Which file search alogrithm?

I'm working on an update to NameFind, and I'm revisiting one of its central design features: the algorithm it uses to search the file system for files with specific names.

From its inception, NameFind has been designed to use the Unix "find" command-line tool. The find tool is very simple in its approach: it recursively scans or crawls the file system by directory, looking for file names that match the search parameters passed to it. It is very accurate, it's real-time (meaning there's no out-of-date information returned by the search), and it does exactly what it's designed to do: find files by name. The drawback to find is that while it's very fast for small searches (of a single directory or directory tree), it is quite slow for full file-system searches.
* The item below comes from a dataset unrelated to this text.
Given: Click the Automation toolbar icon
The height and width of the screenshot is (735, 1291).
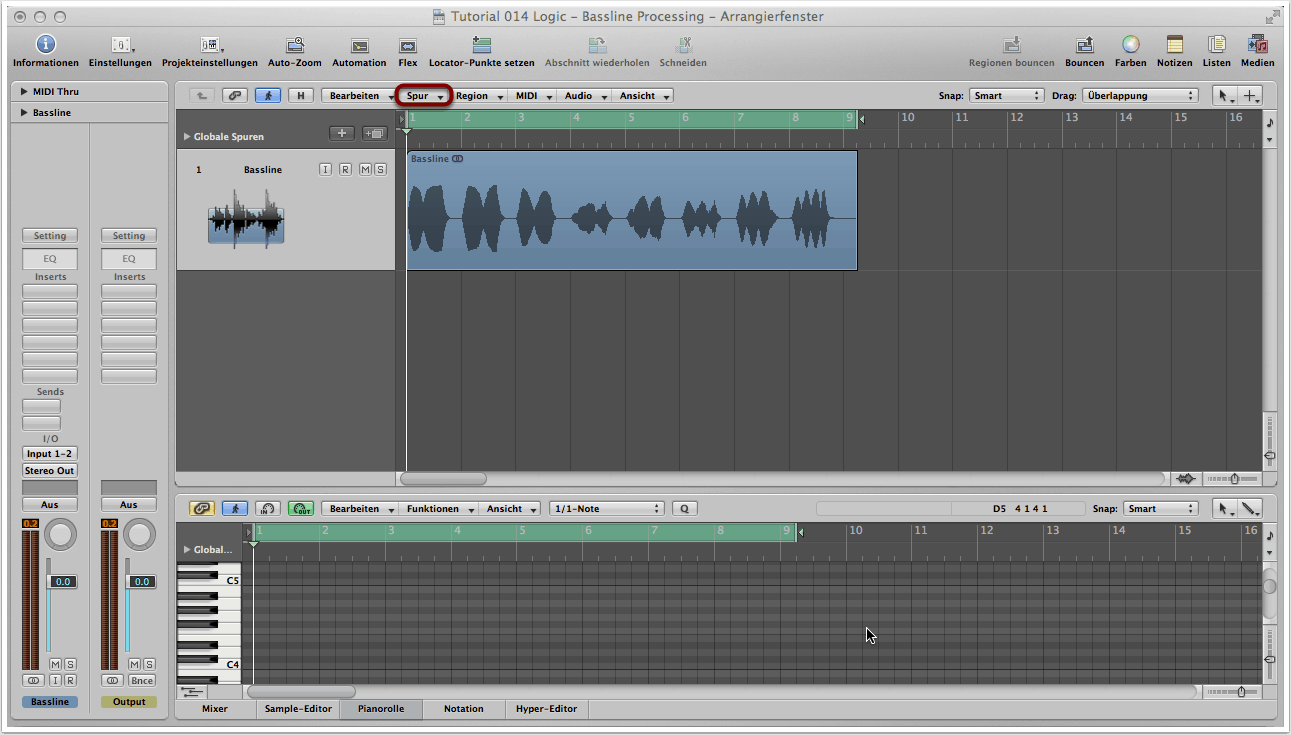Looking at the screenshot, I should pos(359,45).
It's not unusual for a full file-system search for a file name to take 15-20 minutes, and even to cause NameFind to appear to lock up while it's waiting for the search to complete.

User complaints about NameFind have tended to focus on its speed and responsiveness, and so I've tried to find ways to speed up the search process, or at least make it feel more responsive. This is leading me to look at other search algorithms as well. Unfortunately, though, these other algorithms have drawbacks of their own.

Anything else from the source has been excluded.